Parameters:: states (list[SimState] | Iterator[SimState] | SimState) – Collection of states to batch. Can be a list of individual SimState objects, an iterator yielding SimState objects, or a single batched SimState that will be split into individual states. Each SimState has shape information specific to its instance.
Raises:: ValueError – If any individual state has a memory scaling metric greater than the maximum allowed value.
Return type:: None

Example:

# Load individual states
batcher.load_states([state1, state2, state3])

# Or load a batched state that will be split
batcher.load_states(batched_state)

# Or load states from an iterator
batcher.load_states(state_generator())

Notes

This method resets the current state indices and completed state tracking, so any ongoing processing will be restarted when this method is called.

next_batch(updated_state, convergence_tensor)[source]¶

Get the next batch of states based on convergence.

Removes converged states from the batch, adds new states if possible, and returns both the updated batch and the completed states. This method implements the core dynamic batching strategy of the InFlightAutoBatcher.

Parameters:

updated_state (SimState | None) – Current state after processing, or None for the first call. Contains shape information specific to the SimState instance.
convergence_tensor (Tensor | None) – Boolean tensor with shape [n_batches] indicating which states have converged (True) or not (False). Should be None only for the first call.

Returns:

tuple[SimState | None, list[SimState]] | tuple[SimState | None,

list[SimState], list[int]]: - If return_indices is False: Tuple of (next_batch, completed_states)

where next_batch is a SimState or None if all states are processed, and completed_states is a list of SimState objects.

If return_indices is True: Tuple of (next_batch, completed_states, indices) where indices are the current batch’s positions.

Raises:

AssertionError – If convergence_tensor doesn’t match the expected shape or if other validation checks fail.

Return type:

tuple[SimState | None, list[SimState]] | tuple[SimState | None, list[SimState], list[int]]

Example:

# Initial call
batch, completed = batcher.next_batch(None, None)

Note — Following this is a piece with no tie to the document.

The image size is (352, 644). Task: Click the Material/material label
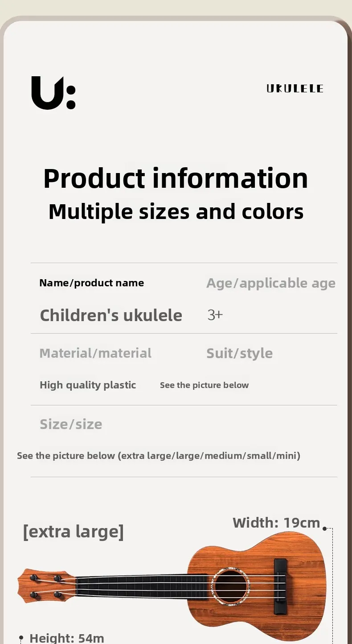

# Process batch and check for convergence
batch = process_batch(batch)
convergence = check_convergence(batch)

# Get next batch with converged states removed and new states added
batch, completed = batcher.next_batch(batch, convergence)

Notes

When max_iterations is set, states that exceed this limit will be forcibly marked as converged regardless of their actual convergence state.

restore_original_order(completed_states)[source]¶

Reorder completed states back to their original sequence.

Takes states that were completed in arbitrary order and restores them to the original order they were provided in. This is essential after using the hot-swapping strategy to ensure results correspond to input states.

Parameters:

completed_states (list[SimState]) – Completed states to reorder. Each SimState contains simulation data with shape specific to its instance.

Returns:

States in their original order, with shape information: matching the original input states.

Return type:

list[SimState]

Raises:

ValueError – If the number of completed states doesn’t match the number of completed indices.

Example:

# After processing with next_batch
all_completed_states = []

# Process all states
while batch is not None:
    batch = process_batch(batch)
    convergence = check_convergence(batch)
    batch, new_completed = batcher.next_batch(batch, convergence)
    all_completed_states.extend(new_completed)

# Restore original order
ordered_results = batcher.restore_original_order(all_completed_states)

Notes

This method should only be called after all states have been processed, or you will only get the subset of states that have completed so far.